Promenade provides ``node-labels`` API for updating node labels.
For more information about updating node labels, please reference
the :ref:`api-ref`.

It through relabeling nodes that key day 2 operations functionality like moving
a master node are achieved.


Control-Plane Component Life-Cycle Management
^^^^^^^^^^^^^^^^^^^^^^^^^^^^^^^^^^^^^^^^^^^^^

With the exception of the Docker_ daemon and the ``kubelet``, life-cycle
management of control plane components is handled via Helm_ chart updates,
which are orchestrated by Armada_.

The Docker_ daemon is managed as an APT package, with configuration installed
at the time the node is configured to join the cluster.

The ``kubelet`` is directly installed and configured at the time nodes join the
cluster.  Work is in progress to improve the upgradability of ``kubelet`` via
either a system package or a chart.


Resiliency
----------

The two primary failure scenarios Promenade is designed to be resilient against
are node loss and full cluster restart.

Kubernetes_ has a well-defined `High Availability
<https://kubernetes.io/docs/admin/high-availability/>`_ pattern, which deals
well with node loss.

However, this pattern requires an external load balancer for ``apiserver``
discovery.  Since it is a goal of this project for the cluster to be able to
operate without ongoing external dependencies, we must avoid that requirement.
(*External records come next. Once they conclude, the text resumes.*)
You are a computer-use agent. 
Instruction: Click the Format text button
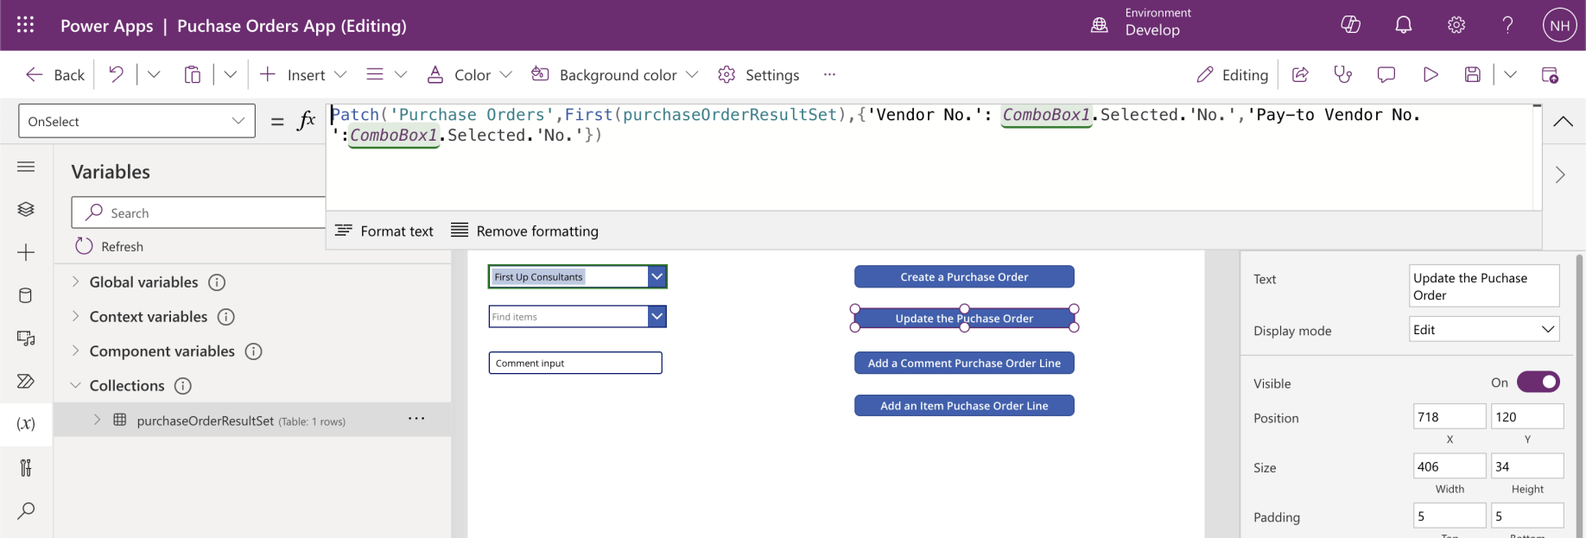pos(384,231)
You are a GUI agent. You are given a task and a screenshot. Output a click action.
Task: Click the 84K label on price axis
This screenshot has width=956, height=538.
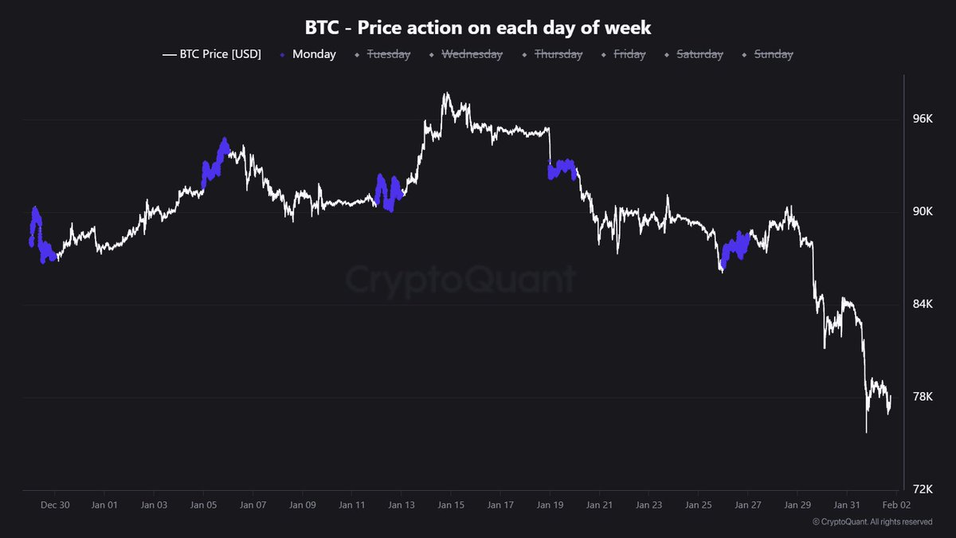pos(922,305)
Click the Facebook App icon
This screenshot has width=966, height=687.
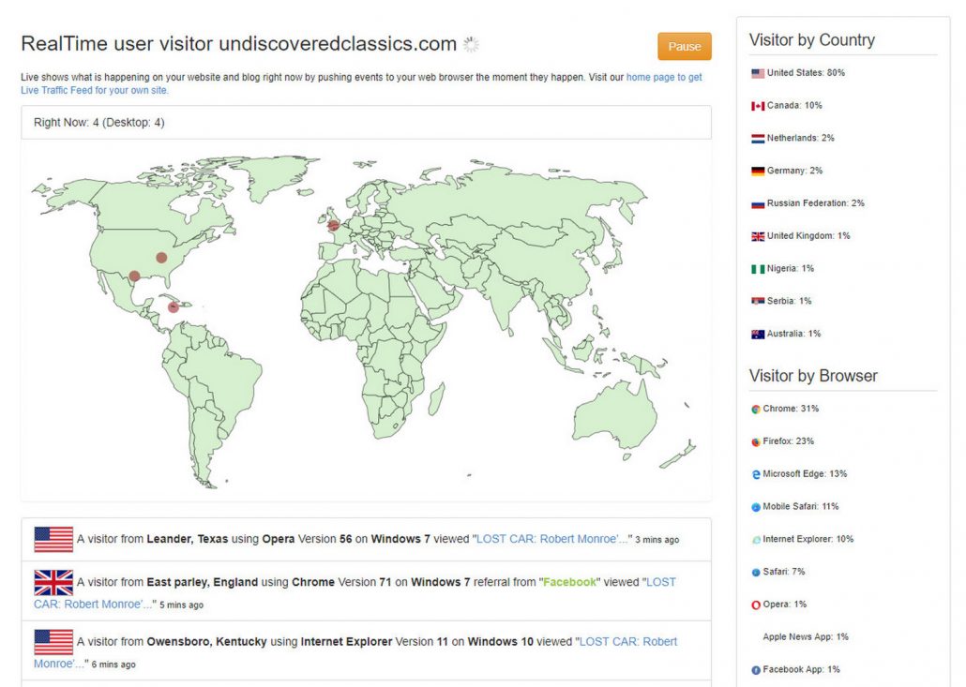756,670

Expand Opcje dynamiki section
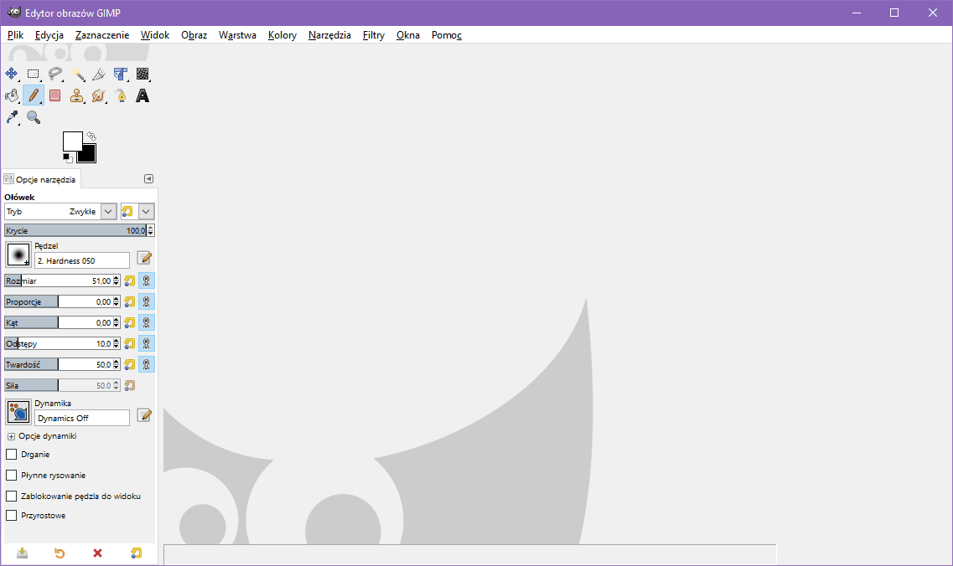[12, 436]
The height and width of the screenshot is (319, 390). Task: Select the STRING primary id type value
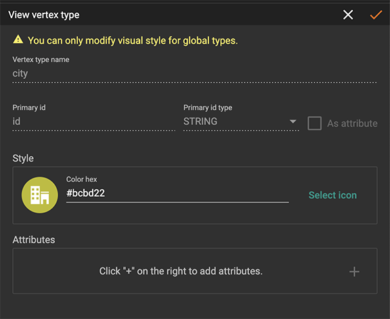tap(200, 122)
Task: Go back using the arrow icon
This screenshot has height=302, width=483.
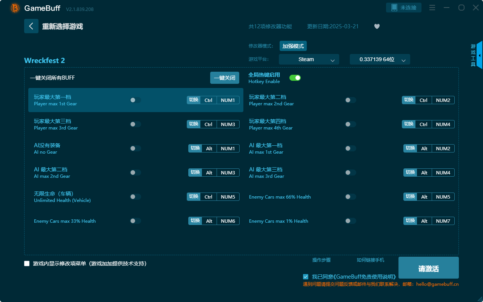Action: pos(31,26)
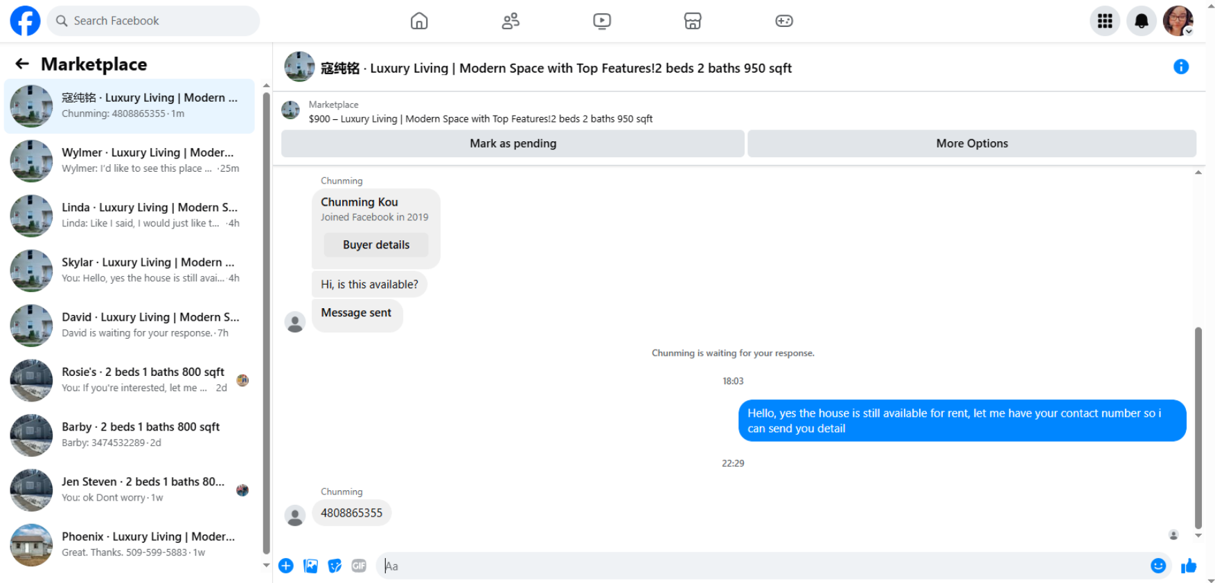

Additionally, in the event of full cluster restart, we cannot rely on any
response from the ``apiserver`` to give any ``kubelet`` direction on what
processes to run.  That means, each master node must be self-sufficient, so
that once a quorum of Etcd_ members is achieved the cluster may resume normal
operation.

The solution approach is two-pronged:

1. Deploy a local discovery mechanism for the ``apiserver`` processes on each
   node so that core components can always find the ``apiservers`` when their
   nodes reboot.
2. Apply the Anchor pattern described below to ensure that essential components
   on master nodes restart even when the ``apiservers`` are not available.

Currently, the discovery mechanism for the ``apiserver`` processes is provided
by CoreDNS_ via a zone file written to disk on each node.  This approach has
some drawbacks, which might be addressed in future work by leveraging a
HAProxy_ for discovery instead.


Anchor Pattern
^^^^^^^^^^^^^^

The anchor pattern provides a way to manage process life-cycle using Helm_
charts in a way that allows them to be restarted immediately in the event of a
node restart -- even when the Kubernetes_ ``apiserver`` is unreachable.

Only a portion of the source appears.